I have time series data as data.table class and each column (observation points) has values that I want to count them within sliding window (30 width). I tried to use rle(sort(x)) to count each values within rollapply but it's not working.

for example if I have table like below,

dt <- data.frame(v1=c(1,0,1,4,4,4,4,4),v2=c(1,1,1,4,3,3,3,3),
          v3=c(0,1,1,3,3,3,3,2),v4=c(1,1,0,3,3,3,3,3),
       v5=c(1,1,1,5,5,5,5,5))

I tried like this;

rollapply(dt, 3, function(x) {rle(sort(x))$values; rle(sort(x))$length})

but the result is just doesn't make sense. please give me some direction...

share|improve this question
    
I don't see any data.table's above.
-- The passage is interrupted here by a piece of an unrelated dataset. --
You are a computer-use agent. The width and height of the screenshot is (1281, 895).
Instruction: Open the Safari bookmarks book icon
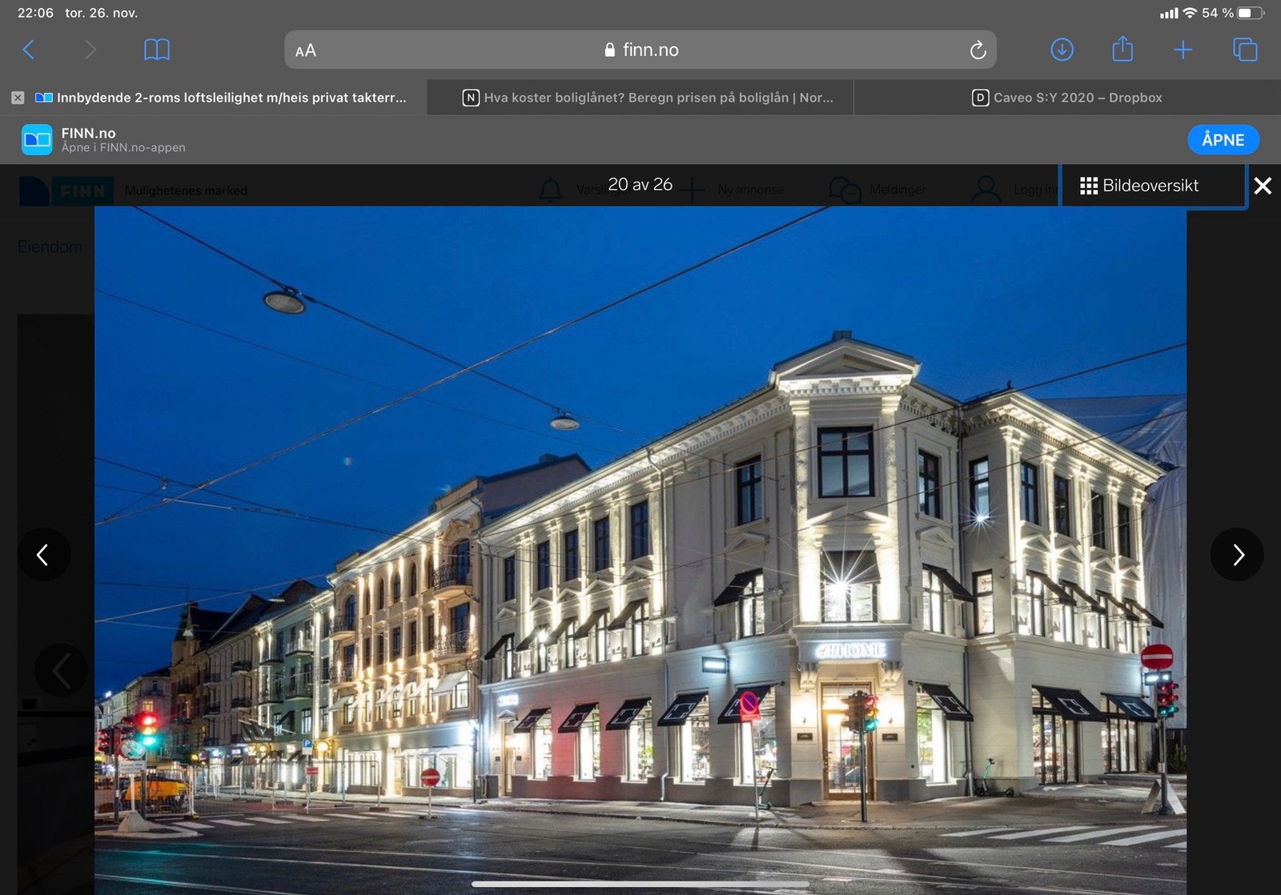point(156,50)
But more importantly it's unclear what you want - please provide desired output. –  eddi Jan 24 at 17:03
    
sorry for not clear question. the desired output was for each sliding window i wanted to have sorted value with number of appearance (count). I can make my dt into dt1<-data.table(dt) –  kclick Jan 24 at 19:22

2 Answers 2

up vote 1 down vote accepted

Solution 1 Assuming the objective is to get rolling counts of 3 values try the following:

m <- as.matrix(dt)
levs <- sort(unique(c(m)))
f <- function(x) table(factor(x, levs))
r <- rollapply(m, 3, f)

Here levs is 0, 1, ..., 5 so for each application of the function we will get out a vector 6 long witih a count of the 0's, 1's, ..., 5's. There are 5 input columns so applying such a function to each column gives 5 * 6 = 30 columns of output.
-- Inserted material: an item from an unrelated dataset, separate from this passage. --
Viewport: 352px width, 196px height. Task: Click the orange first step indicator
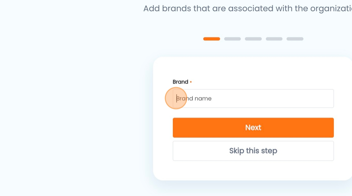pos(212,39)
Note that rollapply works with matrices or zoo objects, not data frames, so we converted it. Also to ensure that each function application outputs a vector of the same length we convert each input to a factor with the same levels.

Note that:

ra <- array(r, c(6, 6, 5))

gives a 3d array in which ra[,,i] is the matrix formed by rollapply(dt[, i], 3, f). That is, in the matrix ra[,,i] there is a row for each application of f on column i and the columns in that row count the number of 0's, 1's, ..., 5's.
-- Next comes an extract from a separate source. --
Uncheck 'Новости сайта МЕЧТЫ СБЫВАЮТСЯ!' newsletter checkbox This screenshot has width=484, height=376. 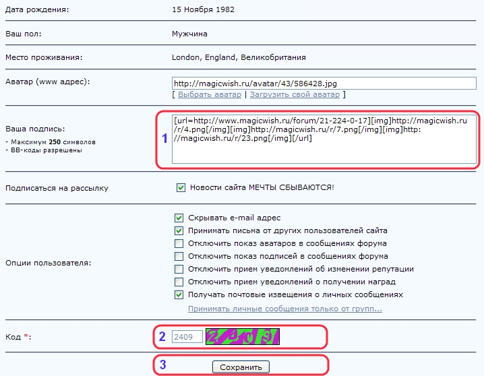click(180, 188)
Another possibility is this which gives the same 5 matrices (one per input column) as components of the resulting list:

lapply(dt, rollapply, 3, f)

For example, consider the following. Row 1 of the output says that the first application of f on dt[,1] has one 0, two 1s and no other values. This can also be obtained from r[,,1] or from lapply(dt, rollapply, 3, f)[[1]] :

> rollapply(dt[, 1], 3, f)
     0 1 2 3 4 5
[1,] 1 2 0 0 0 0  <- dt[1:3,1] has 1 zero and 2 ones
[2,] 1 1 0 0 1 0  <- dt[2:4,1] has 1 zero and 1 one and 1 four, etc.
[3,] 0 1 0 0 2 0
[4,] 0 0 0 0 3 0
[5,] 0 0 0 0 3 0
[6,] 0 0 0 0 3 0

Solution 2

This says looking at cell 1,1 of the output that the there is one 0 and two 1s in dt[1:3,1]. Looking at cell 2,1 of the output we see that there is one 0, one 1 and 1 four in dt[2:4,1], etc.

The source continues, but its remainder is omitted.